We can see that more than 30 percent (965,867 out of about 3,000,000) of the questions received their first answers in less than five minutes, and only about eight percent (259,120 out of about 3,000,000) of the questions took longer than one hour to secure their first answers. In other words, more than 90 percent of the questions received at least one answer within an hour. Given that millions of questions are posted on YA, these statistics are indicative of the effectiveness of this system. Note that we did not collect unresolved questions from YA, so there may be a number of questions for which no satisfactory answer was received. We have observed that many of these sorts of questions ask for opinions or advice rather than a solution or specific information; thus, by nature, they are irresolvable. Such observations are supported by Harper, et al. (2010), reporting that only about 34 percent of questions on YA are factual questions.

2. How quickly does a question receive an answer that satisfies the interrogator?

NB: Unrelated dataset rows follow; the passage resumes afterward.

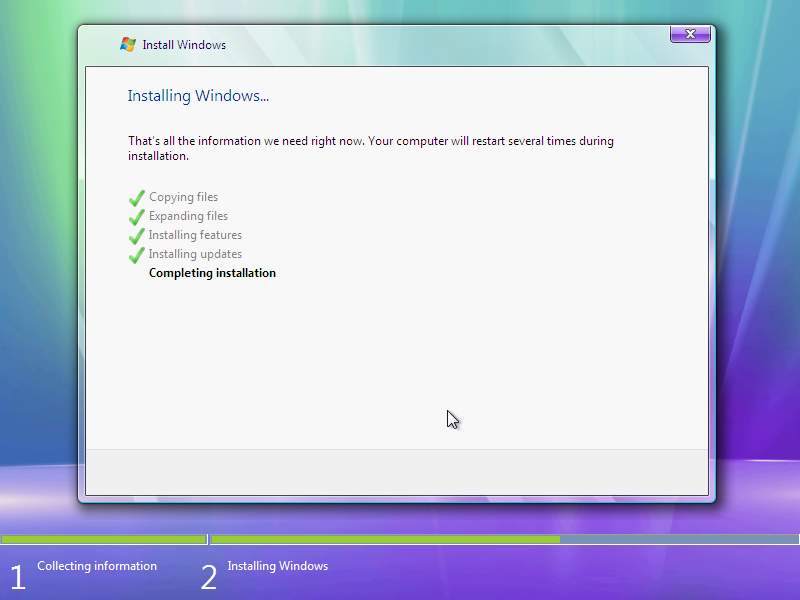Select the Installing Windows step label
Viewport: 800px width, 600px height.
click(277, 566)
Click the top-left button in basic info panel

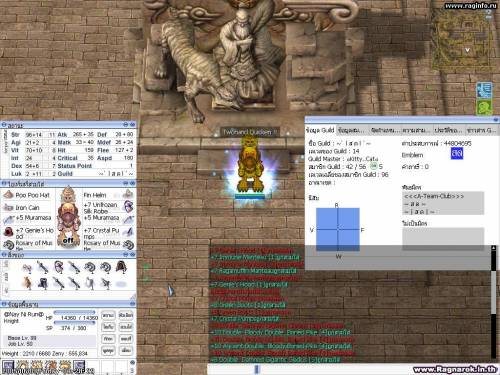click(108, 315)
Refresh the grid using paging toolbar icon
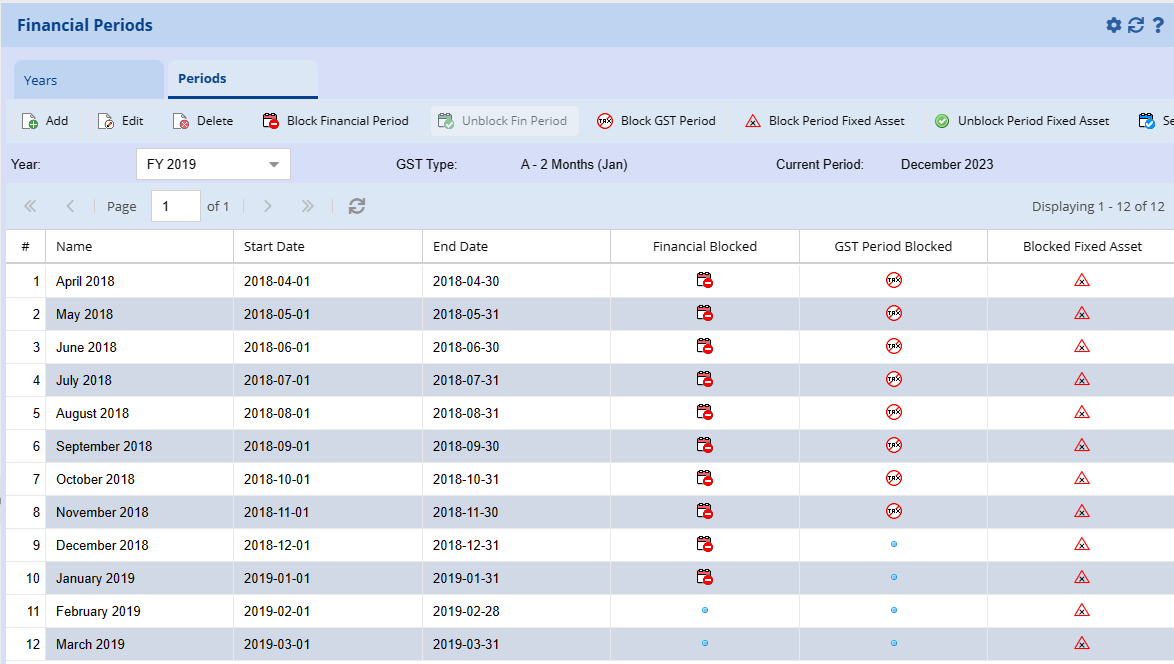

Interrogators select answers from a set of answers that best fit their information needs. Liu and Agichtein (2008) regard this as an indication of user satisfaction. When selecting an answer, an interrogator can also rate that answer on the scale of 1 to 5. Figure 3 illustrates the rank distribution for answers in our dataset. A large portion of the answers have rating=0 (no rating) as they were not selected. Among the selected answers, most received a rating of 3 or higher. This has been regarded as the indication of high quality answers by Shah and Pomerantz (2010) [4]. In other words, interrogators were not only satisfied with a given answer; they also found these selected answers to be of high quality.

 

Figure 3: Distribution of answer ratings
Figure 3: Distribution of answer ratings.

 

Let us consider these answers with respect to time. While receiving a quick response for a posted question may demonstrate the effectiveness of the system, it still remains to be seen if these answers satisfy the needs of a given interrogator. To analyze this, we looked at the time lapsed between the time a question was posted and an answer was given and selected. This is shown in Figure 4.

 

Figure 4: Time lapse between a given question and selected answer
Figure 4: Time lapse between a given question and selected answer.

 

It is notable that about one–third of the best answers took more than an hour to appear. This is interesting to see in contrast with Figure 2. We noticed that while many answers are posted within a few minutes of a given question being posted (Figure 2), the answers that satisfy an interrogator takes longer to appear (Figure 4). The appearance of better answers after the first 5 minutes may be attributed to the fact that a delayed answer may use earlier posted information to generate a more refined or comprehensive answer. Thus, a delayed answer may have a higher likelihood of being selected as the best answer. A large number of best answers arriving after 60 minutes may likely related to cases when an interrogator does not select an answer in a reasonable time, and the community decides on an answer by voting.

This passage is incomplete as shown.